> Assim que eu pisei na sala de aula, a primeira pergunta que eu ouvi, antes mesmo do bom dia, foi: "Professor, o senhor vai dar visto no dever de casa?". Aquilo era um indicativo da cultura escolar que aquele aluno e seus colegas compartilhavam. "Vou", respondi rápido e rasteiro. Quando olhei para a sala após deixar minhas coisas na mesa, todos já estavam com suas apostilas abertas na página da lição.
Saquei o meu carimbo automático. Ele, por coincidência ou não, tem um som de gatilho quando pressionado sob a página. Cláckt. "Prof. Felipe Schadt VISTO" estava impresso na página. Olhei para o primeiro agraciado com a chancela de tinta vinil de secagem rápida. Ele estava satisfeito com o "prêmio" em forma de visto. Já eu, me sentia um carrasco que livrava da execução um bem-aventurado obediente.
Cláckt! Cláckt! Cláckt!
Meu carimbo me tornava aquilo que eu mais temia me tornar.
Câmbio!
...
A primeira vez que eu ganhei um visto no meu caderno foi da professora de artes da 4ª Série do ensino primário, na Escola Estadual de Primeiro Grau Nair Ronchi Marchetti. Tínhamos que fazer um desenho livre e eu era fissurado em arte abstrata. Com minha caixa de lápis de cor de 48 cores - uma ostentação para época -, eu misturei todas que pude em um caos organizado. Ganhei um visto seguido de um parabéns e três carinhas felizes. Eu me senti o próprio Salvador Dali.

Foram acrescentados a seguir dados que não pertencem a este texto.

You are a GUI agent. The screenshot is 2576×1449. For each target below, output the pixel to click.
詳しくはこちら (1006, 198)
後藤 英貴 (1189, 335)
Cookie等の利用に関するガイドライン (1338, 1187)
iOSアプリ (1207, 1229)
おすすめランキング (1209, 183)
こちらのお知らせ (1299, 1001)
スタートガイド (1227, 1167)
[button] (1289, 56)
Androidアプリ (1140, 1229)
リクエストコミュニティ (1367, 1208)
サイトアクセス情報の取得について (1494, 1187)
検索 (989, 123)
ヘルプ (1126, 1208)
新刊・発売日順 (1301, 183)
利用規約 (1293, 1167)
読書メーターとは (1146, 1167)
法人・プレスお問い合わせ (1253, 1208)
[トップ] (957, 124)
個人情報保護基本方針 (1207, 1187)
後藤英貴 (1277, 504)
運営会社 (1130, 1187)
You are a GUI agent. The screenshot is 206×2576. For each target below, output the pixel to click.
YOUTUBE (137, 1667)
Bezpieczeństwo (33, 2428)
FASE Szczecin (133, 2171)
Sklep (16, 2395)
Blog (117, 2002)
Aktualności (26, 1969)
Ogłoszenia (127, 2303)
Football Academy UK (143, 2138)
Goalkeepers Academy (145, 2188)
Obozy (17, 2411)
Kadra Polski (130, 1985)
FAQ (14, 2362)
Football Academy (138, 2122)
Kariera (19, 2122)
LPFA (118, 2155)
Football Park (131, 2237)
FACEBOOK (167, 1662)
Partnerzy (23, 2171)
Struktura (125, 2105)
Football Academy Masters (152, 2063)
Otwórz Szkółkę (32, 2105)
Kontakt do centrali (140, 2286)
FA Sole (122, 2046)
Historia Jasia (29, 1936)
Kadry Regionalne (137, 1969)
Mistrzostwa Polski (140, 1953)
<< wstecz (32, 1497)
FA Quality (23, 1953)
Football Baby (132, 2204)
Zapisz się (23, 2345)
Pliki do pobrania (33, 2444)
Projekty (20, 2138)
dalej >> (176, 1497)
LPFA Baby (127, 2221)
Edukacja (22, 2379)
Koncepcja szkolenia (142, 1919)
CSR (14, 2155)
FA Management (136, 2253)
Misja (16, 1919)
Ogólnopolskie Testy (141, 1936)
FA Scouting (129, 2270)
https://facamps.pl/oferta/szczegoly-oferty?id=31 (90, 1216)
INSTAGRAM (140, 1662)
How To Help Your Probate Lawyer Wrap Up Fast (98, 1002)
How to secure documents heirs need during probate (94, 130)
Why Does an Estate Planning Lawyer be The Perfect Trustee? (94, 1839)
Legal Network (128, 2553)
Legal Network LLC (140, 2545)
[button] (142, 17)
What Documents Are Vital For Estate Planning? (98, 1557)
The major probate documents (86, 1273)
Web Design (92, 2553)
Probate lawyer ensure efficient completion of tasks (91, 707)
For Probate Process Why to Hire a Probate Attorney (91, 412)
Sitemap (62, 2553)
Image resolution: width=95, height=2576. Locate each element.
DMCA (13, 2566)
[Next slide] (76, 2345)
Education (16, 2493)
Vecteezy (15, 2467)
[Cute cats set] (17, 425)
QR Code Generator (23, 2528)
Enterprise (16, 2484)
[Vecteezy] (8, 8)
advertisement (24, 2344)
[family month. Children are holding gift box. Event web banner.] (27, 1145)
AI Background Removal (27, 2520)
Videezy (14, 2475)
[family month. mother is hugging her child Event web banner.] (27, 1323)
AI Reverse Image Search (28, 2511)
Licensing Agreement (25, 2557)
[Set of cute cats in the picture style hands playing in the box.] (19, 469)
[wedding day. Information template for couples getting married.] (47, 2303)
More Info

Mas o Marco Aurélio existia e se eu era Dali, ele era Da Vinci. Desenhou seu cachorro, um pastor alemão hiper realista usando apenas lápis preto. O nível do desenho era tão absurdo que até efeito de luz e sombra tinha. O visto que ele ganhou tinha um parabéns com três pontos de exclamação e dez, DEZ carinhas felizes. Com uma única cor ele humilhou minha caixa de lápis da Faber Castell.
Acho que foi naquele dia que eu conheci a inveja. Eu queria muito alcançar o visto com exclamações e dez carinhas felizes, mas isso nunca chegou a acontecer. E foi nesse momento, eu acho, que dei uma de raposa e as uvas e passei a desdenhar do visto do professor. Ganhava os meus, mas por puro protocolo, por pura obrigação de ganhar.
Deve ser por isso que eu nunca utilizei esse recurso para conferir o cumprimento de uma atividade. Primeiro porque eu comecei a minha jornada como professor já no ensino superior. Eu não faço nem chamada na faculdade por julgar que quem vai para minha aula tem que ir porque quer ir e não para ter uma presença forçada. Imagina que eu iria conferir se o aluno fez ou não um dever de casa. Alias, o dever de casa da faculdade é leitura e conferimos se o aluno leu ou não na hora da prova.
"Não é pela nota que você tem que fazer isso, é porque fazer isso vai ampliar a sua capacidade de pensamento e melhorar sua vida em qualquer âmbito que for"
Para dizer que eu não fiscalizava as atividades dos meus alunos universitários, teve uma época que eu inventei de pedir relatórios de leitura. Funcionava assim: ao final da aula, eu passava um texto para ser lido para a semana seguinte, para que o aluno já viesse preparado para as discussões do próximo encontro; então eu pedia que ele enviasse para o meu e-mail um relatório de leitura com fichamento. No começo foi bem interessante a experiência, mas depois eu percebi que eu não conseguia fazer mais nada pois eu precisava ler quase 50 relatórios por dia. Impossível. Além do que, percebia que os alunos compartilhavam informações entre eles e os relatórios eram basicamente iguais, mas eu não tinha como provar que eles estavam dividindo essa tarefa. Desisti.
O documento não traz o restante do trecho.